Ce livre nous raconte tout cela. Cette aventure pédagogique, éducative et humaine à nulle autre pareille (même les plus libertaires
d’entre les libertaires, et je pense bien sûr à
l’école libertaire Bonaventure [4], n’ont jamais
été aussi loin dans la formulation et la mise en
oeuvre d’une école de la liberté, de l’égalité et
de l’autogestion, faisant corps avec la société
tout entière jusqu’à s’y dissoudre en tant
qu’institution).

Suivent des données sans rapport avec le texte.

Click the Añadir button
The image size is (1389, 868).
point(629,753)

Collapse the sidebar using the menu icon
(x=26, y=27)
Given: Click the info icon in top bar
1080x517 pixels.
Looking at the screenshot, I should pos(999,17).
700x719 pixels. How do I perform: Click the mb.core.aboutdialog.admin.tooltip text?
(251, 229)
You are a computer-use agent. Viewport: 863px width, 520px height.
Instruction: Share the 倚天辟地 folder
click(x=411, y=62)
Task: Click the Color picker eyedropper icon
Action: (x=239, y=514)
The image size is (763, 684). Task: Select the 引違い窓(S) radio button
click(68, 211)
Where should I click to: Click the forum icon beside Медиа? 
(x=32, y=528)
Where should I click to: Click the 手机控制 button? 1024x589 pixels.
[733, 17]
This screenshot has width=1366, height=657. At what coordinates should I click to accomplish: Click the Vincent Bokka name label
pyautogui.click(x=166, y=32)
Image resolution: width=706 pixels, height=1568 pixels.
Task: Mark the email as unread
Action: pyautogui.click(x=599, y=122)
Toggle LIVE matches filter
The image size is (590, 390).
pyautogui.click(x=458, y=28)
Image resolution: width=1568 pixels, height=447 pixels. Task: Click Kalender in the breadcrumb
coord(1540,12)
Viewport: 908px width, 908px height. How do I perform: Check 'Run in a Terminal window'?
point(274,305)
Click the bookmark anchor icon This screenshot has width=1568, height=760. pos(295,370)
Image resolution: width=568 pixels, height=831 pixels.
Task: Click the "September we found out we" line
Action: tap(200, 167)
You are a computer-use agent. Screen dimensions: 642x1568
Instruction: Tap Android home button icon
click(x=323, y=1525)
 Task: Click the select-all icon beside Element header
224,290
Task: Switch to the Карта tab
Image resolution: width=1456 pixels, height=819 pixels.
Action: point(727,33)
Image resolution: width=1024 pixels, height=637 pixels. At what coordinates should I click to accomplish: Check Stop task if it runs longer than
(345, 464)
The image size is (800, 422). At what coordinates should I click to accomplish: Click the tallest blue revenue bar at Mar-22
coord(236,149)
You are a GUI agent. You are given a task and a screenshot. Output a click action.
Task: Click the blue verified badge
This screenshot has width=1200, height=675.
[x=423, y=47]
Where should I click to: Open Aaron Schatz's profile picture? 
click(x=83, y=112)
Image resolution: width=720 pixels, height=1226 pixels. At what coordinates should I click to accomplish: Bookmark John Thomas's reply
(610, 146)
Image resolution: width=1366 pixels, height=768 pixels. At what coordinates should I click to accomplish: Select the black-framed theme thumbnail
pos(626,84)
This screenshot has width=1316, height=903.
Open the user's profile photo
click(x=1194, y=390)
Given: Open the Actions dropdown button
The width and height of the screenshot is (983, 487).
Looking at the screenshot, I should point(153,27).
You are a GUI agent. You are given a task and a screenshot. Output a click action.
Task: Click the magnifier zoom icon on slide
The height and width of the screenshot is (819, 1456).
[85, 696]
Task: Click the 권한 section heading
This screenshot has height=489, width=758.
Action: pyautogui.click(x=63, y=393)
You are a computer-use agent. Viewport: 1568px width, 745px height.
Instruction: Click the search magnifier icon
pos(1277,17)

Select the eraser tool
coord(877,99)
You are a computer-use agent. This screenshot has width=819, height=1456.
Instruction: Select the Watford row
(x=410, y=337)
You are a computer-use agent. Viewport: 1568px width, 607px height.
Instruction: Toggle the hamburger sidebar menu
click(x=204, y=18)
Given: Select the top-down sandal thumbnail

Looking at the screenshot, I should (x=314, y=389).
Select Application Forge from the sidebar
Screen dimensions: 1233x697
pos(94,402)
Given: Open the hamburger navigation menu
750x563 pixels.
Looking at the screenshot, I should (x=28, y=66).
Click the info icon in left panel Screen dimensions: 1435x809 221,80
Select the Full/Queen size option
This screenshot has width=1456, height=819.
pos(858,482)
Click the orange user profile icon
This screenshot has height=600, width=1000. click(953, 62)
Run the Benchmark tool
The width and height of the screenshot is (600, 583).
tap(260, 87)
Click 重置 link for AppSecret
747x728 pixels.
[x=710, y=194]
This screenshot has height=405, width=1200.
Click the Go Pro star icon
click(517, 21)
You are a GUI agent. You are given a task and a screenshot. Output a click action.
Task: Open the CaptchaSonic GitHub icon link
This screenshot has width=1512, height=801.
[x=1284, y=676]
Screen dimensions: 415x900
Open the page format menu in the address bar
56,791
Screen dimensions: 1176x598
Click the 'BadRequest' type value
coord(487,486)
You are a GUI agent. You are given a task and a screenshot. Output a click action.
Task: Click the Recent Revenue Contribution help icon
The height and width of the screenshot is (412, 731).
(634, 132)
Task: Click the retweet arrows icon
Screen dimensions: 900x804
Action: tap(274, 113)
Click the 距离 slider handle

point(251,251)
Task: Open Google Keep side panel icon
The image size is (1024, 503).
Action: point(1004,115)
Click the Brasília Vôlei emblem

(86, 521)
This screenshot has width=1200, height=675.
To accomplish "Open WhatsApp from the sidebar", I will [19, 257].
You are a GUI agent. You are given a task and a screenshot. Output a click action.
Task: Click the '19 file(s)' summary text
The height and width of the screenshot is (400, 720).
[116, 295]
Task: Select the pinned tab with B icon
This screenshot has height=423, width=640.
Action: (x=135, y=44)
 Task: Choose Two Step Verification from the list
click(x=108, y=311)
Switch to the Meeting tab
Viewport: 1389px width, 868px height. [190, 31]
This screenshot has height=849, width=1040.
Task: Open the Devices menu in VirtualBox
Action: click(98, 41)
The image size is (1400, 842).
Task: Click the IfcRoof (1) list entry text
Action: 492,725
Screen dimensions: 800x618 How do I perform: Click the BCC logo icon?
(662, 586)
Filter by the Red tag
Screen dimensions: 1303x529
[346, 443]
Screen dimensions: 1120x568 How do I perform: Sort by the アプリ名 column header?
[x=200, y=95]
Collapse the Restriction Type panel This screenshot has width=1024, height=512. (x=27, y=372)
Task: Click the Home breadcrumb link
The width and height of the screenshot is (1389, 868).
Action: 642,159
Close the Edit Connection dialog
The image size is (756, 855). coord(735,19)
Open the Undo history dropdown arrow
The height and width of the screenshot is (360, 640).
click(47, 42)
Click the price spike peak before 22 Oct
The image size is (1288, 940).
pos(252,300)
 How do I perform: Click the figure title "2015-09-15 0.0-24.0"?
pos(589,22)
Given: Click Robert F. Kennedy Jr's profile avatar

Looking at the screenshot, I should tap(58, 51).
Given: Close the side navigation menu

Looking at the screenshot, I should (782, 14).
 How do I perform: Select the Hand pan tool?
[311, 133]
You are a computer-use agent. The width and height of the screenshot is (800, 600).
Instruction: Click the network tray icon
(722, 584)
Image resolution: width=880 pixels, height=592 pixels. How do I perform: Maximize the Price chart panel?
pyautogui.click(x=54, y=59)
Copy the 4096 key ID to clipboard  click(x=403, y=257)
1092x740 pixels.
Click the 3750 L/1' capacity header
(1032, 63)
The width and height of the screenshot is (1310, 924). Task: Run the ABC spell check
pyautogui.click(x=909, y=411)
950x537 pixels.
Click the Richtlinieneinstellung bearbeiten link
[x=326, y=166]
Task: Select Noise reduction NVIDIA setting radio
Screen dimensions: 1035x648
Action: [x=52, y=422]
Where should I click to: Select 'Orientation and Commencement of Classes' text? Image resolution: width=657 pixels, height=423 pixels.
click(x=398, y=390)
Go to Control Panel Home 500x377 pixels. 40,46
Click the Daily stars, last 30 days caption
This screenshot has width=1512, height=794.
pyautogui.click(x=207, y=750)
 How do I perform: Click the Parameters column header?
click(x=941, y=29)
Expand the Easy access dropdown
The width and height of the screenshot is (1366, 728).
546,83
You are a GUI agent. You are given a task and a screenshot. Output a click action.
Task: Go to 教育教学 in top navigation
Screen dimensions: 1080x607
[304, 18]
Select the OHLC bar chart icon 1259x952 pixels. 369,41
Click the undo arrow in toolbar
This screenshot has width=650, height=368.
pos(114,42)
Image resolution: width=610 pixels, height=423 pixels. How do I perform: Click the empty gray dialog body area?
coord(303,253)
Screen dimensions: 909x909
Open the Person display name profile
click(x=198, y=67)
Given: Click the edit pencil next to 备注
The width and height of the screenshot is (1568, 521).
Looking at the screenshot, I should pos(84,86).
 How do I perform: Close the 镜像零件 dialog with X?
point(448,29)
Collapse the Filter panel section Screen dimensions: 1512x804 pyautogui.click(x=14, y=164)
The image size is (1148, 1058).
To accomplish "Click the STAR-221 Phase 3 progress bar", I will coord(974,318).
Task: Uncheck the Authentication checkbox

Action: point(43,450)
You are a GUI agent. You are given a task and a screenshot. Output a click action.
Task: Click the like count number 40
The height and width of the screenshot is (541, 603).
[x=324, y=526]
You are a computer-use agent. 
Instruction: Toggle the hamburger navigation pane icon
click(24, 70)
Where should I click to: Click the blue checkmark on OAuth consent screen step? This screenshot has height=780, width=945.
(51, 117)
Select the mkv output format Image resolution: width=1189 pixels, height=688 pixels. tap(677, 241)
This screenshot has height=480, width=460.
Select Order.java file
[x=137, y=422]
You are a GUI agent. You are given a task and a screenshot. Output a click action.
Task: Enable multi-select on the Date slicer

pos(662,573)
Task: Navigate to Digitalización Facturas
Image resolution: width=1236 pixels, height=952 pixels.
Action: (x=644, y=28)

Et il nous la raconte avec des
mots simples et un coeur gros comme ça.

On l’aura donc compris, ce livre est un
véritable événement car il ouvre des perspectives théoriques et pratiques à tous ceux et toutes celles qui pensent que la meilleure
façon de lutter contre le démantèlement actuel
du service public d’enseignement c’est encore
d’être capable de proposer mieux que ce qui
existe.

Dans le petit mot qu’il nous a envoyé à
Thyde Rosell et à moi-même, à l’occasion de
la sortie de son livre, Bernard Collot écrivait :
« Une école libertaire ne relèverait même
pas de l’idéologie mais tout simplement du
biologique. »

Merci à Bernard Collot de s’être attaché à
démontrer cette évidence.

Jean-Marc Raynaud


[1Bernard Collot, Une École du troisième type ou « la
pédagogie de la Mouche »
, L’Harmattan, 330 p.,
26,50 euros. Rajoutez 10 % pour le port. Disponible
à Publico.

[2Centres d’entraînement aux méthodes d’éducation actives.

[3Union sportive de l’enseignement primaire prônant une conception du sport sans compétition.

[4Bonaventure, une école libertaire, éditions du Monde libertaire, 180 p., 9,15 euros.